Bangkok (ANTARA News) - Junta Thailand mengizinkan perdana menteri terguling Yingluck Shinawatra meninggalkan negara tersebut untuk pertama kalinya sejak kudeta pada 22 Mei, kata jurubicara militer, Kamis.

Yingluck diperkirakan akan berkunjung ke Paris pekan depan untuk menghadiri perayaan ulang tahun ke-65 kakak lelakinya, buronan mantan PM Thaksin Shinawatra, demikian laporan AFP.

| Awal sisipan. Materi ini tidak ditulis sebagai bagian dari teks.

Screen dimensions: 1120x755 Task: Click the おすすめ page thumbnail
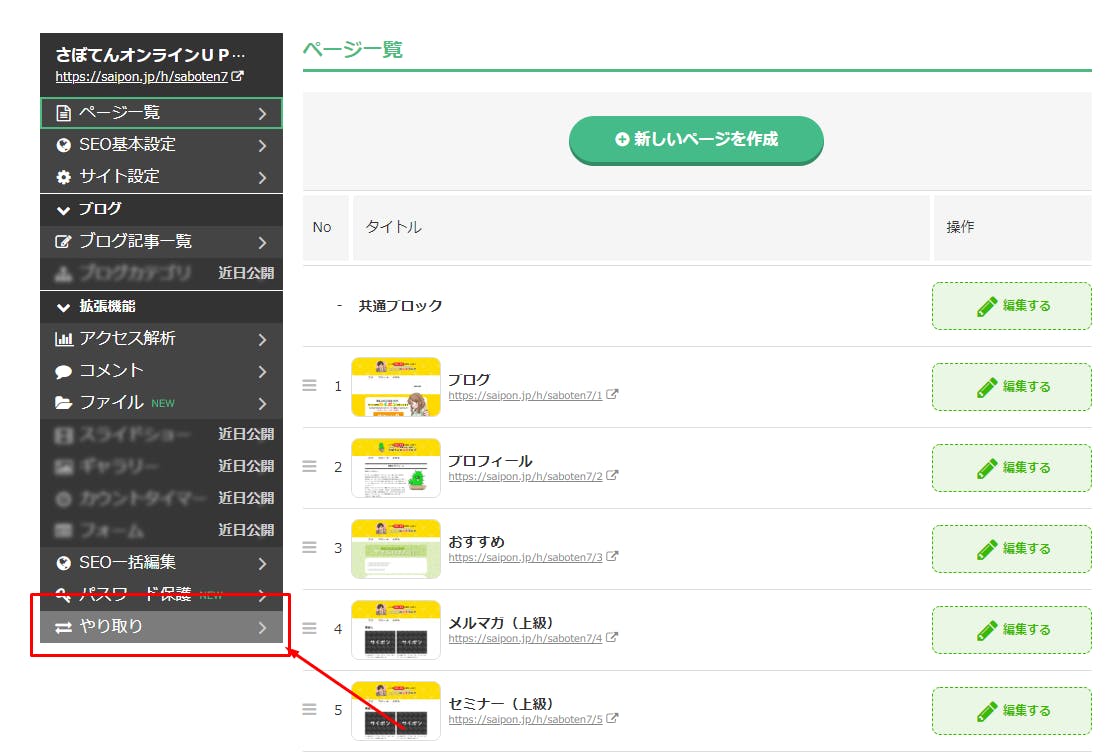(x=396, y=548)
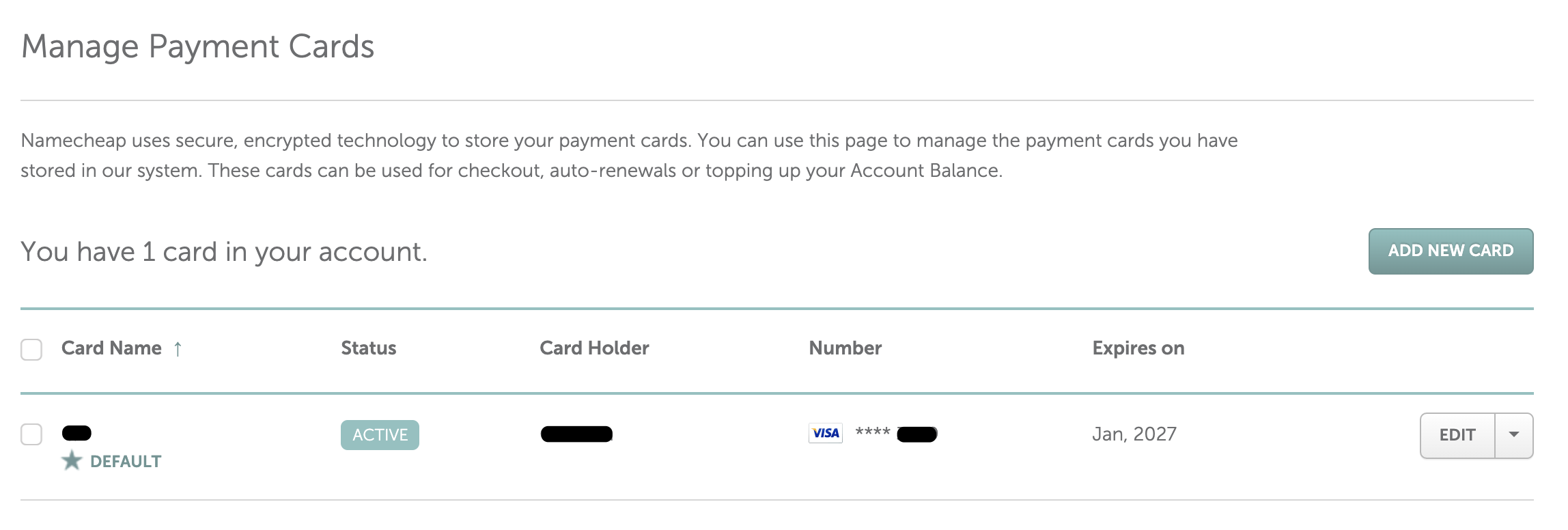Open the dropdown arrow next to Edit
This screenshot has width=1568, height=530.
(1513, 435)
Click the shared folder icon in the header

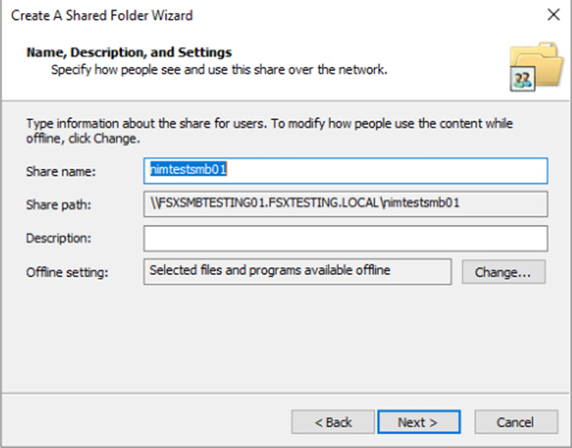pyautogui.click(x=537, y=66)
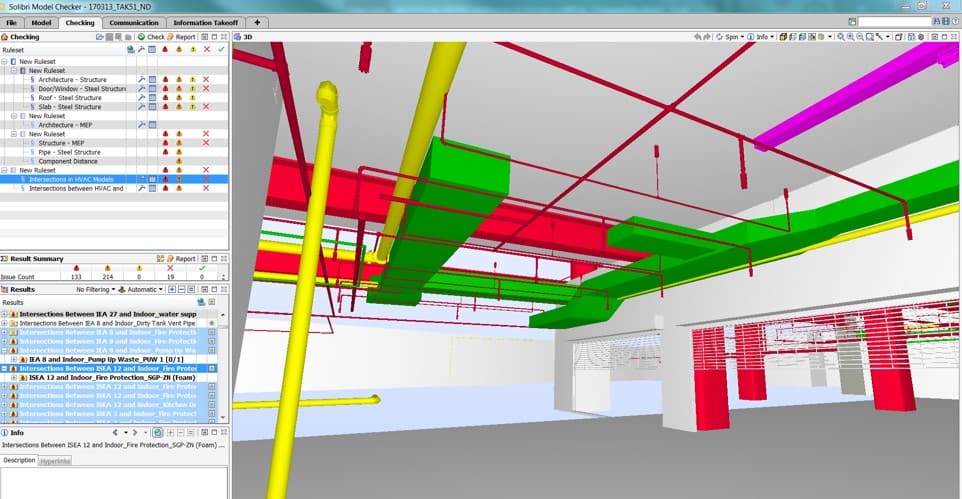Screen dimensions: 962x499
Task: Click the search input field at top right
Action: [893, 22]
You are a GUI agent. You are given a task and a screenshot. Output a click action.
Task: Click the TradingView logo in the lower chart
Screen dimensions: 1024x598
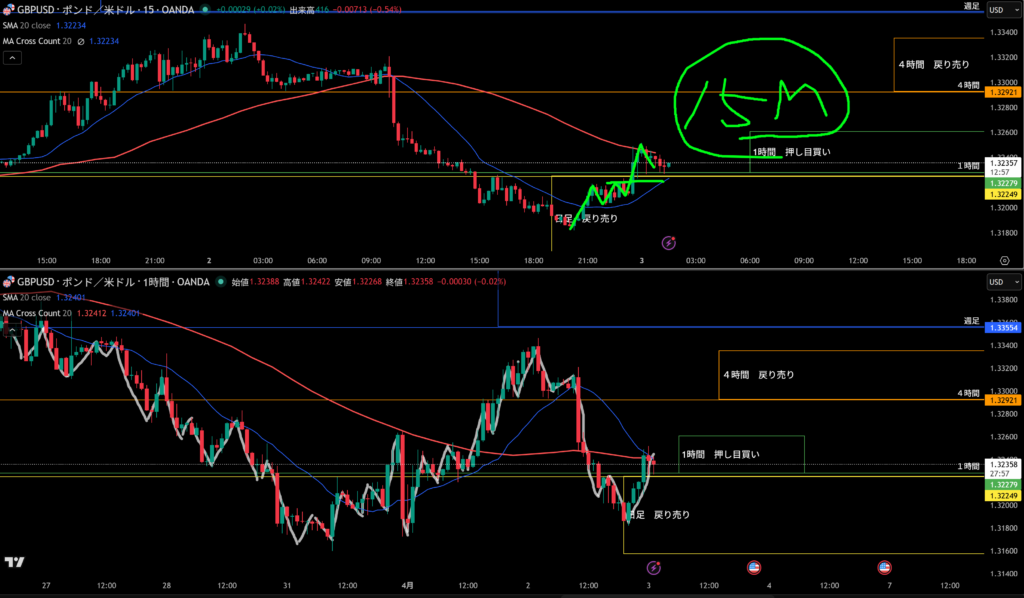(x=14, y=562)
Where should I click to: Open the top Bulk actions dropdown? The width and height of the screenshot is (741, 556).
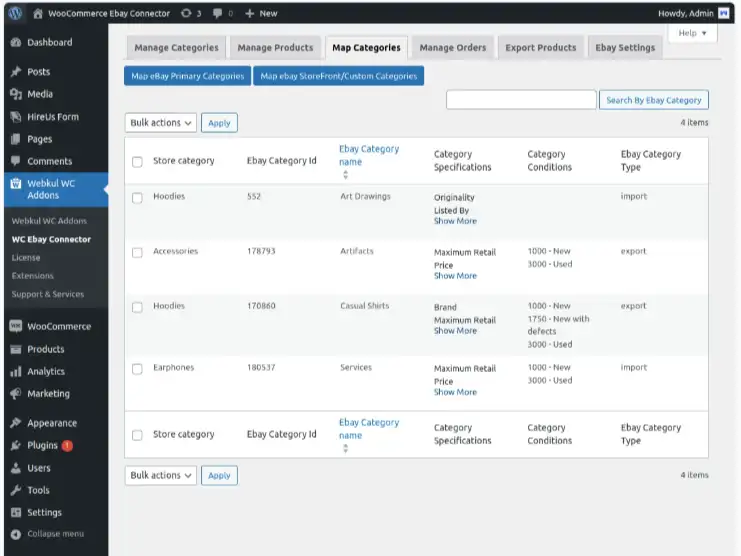[x=160, y=123]
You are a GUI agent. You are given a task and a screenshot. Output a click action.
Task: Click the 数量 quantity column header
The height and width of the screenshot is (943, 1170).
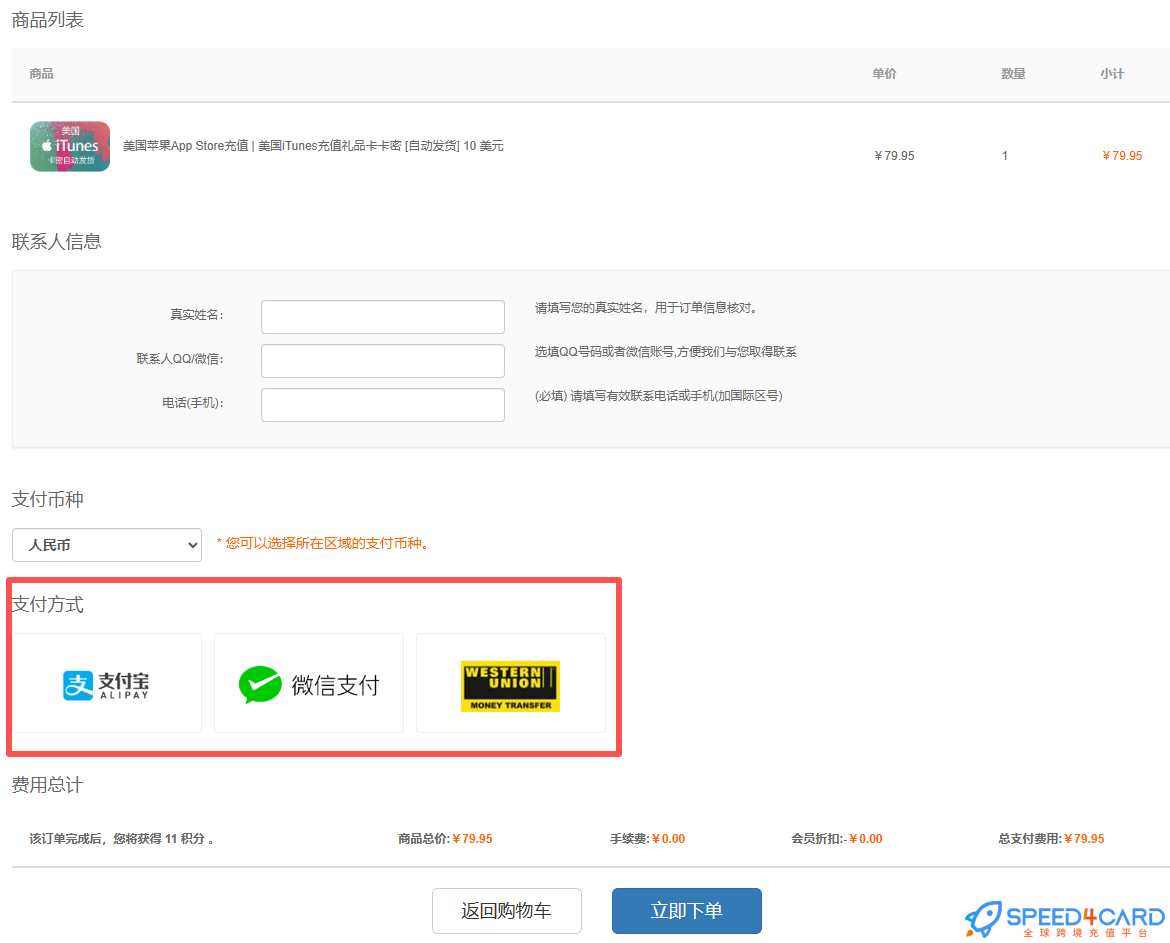pyautogui.click(x=1013, y=73)
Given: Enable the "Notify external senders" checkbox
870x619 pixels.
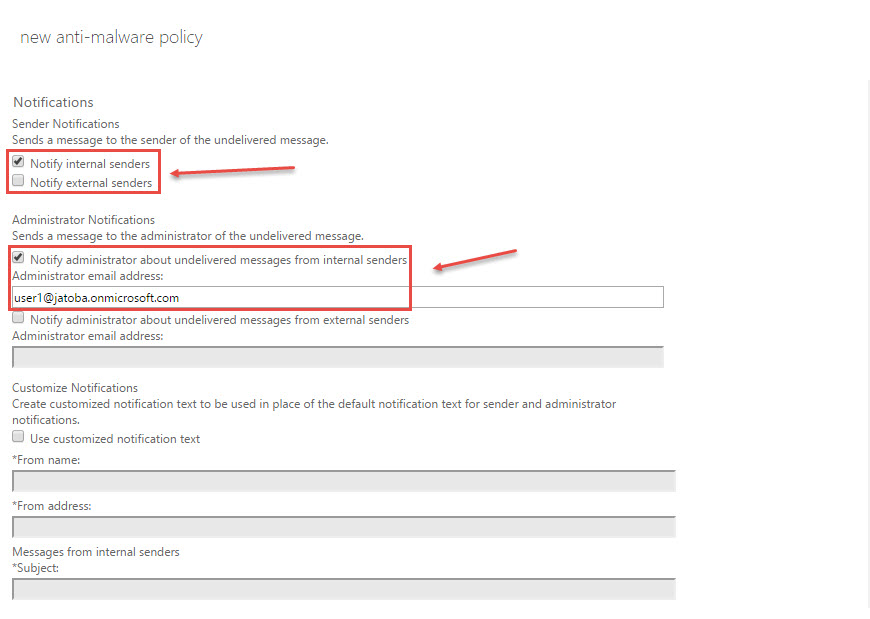Looking at the screenshot, I should pos(17,180).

Menurut junta yang secara resmi bernama Dewan Nasional untuk Perdamaian dan Kestabilan (NCPO), permohonan Yingluck dikabulkan karena ia telah menjauh dari panggung politik sejak militer mengambil alih kekuasaan.

"NCPO kemarin menyetujui permohonan perdana menteri Yingluck untuk meninggalkan negara karena sejak kudeta ia tidak pernah menunjukkan sikap bahwa ia menentang kerja NCPO," kata jurubicara militer Kolonel Winthai Suvaree.

"Ia tetap bersikap merendah sejak itu," imbuh dia.

Yingluck yang merupakan wanita PM pertama Thailand, dilengserkan dari jabatannya lewat keputusan pengadilan yang kontroversial, tak lama setelah militer mengganti sisa-sisa pejabat pemerintahannya.

Ia merupakan salah satu dari ratusan warga yang dipanggil dan ditahan sementara oleh junta setelah kudeta.

Kakak lelakinya Thaksin digulingkan dalam kudeta pada 2006 dan kemudian melarikan diri dari Thailand untuk menghindari pidana penjara atas dakwaan korupsi, yang menurut dia bermotivasi politik.

Miliarder yang kemudian beralih menjadi politisi, yang sempat bentrok dengan pendukung kerajaan sebelum ia digulingkan, tinggal di Dubai namun masih tetap menjadi figur sangat berpengaruh di negerinya.

Satu upaya yang dilakukan sekutu politiknya untuk menggolkan amnesti politik yang memungkinkannya pulang, memicu terjadinya unjuk rasa jalanan selama berbulan-bulan yang berakhir dengan kudeta pada Mei.

Sebuah sumber militer mengatakan Yingluck harus memberitahu pihak berwenang Thailand mengenai keberadaannya, melalui kedutaan-kedutaan Thailand selama ia bepergian.

Panglima militer Jendral Prayut Chan-O-Cha merebut kekuasaa setelah unjuk rasa jalanan selama hampir tujuh bulan dan kekerasan terkait yang menewaskan 28 orang dan melumpuhkan pemerintahan Yingluck.

Junta menyatakan akan melakukan pemilihan umum sebelum Oktober 2015, disamping permintaan dari AS dan Uni Eropa kepada negara tersebut untuk kembali pada demokrasi.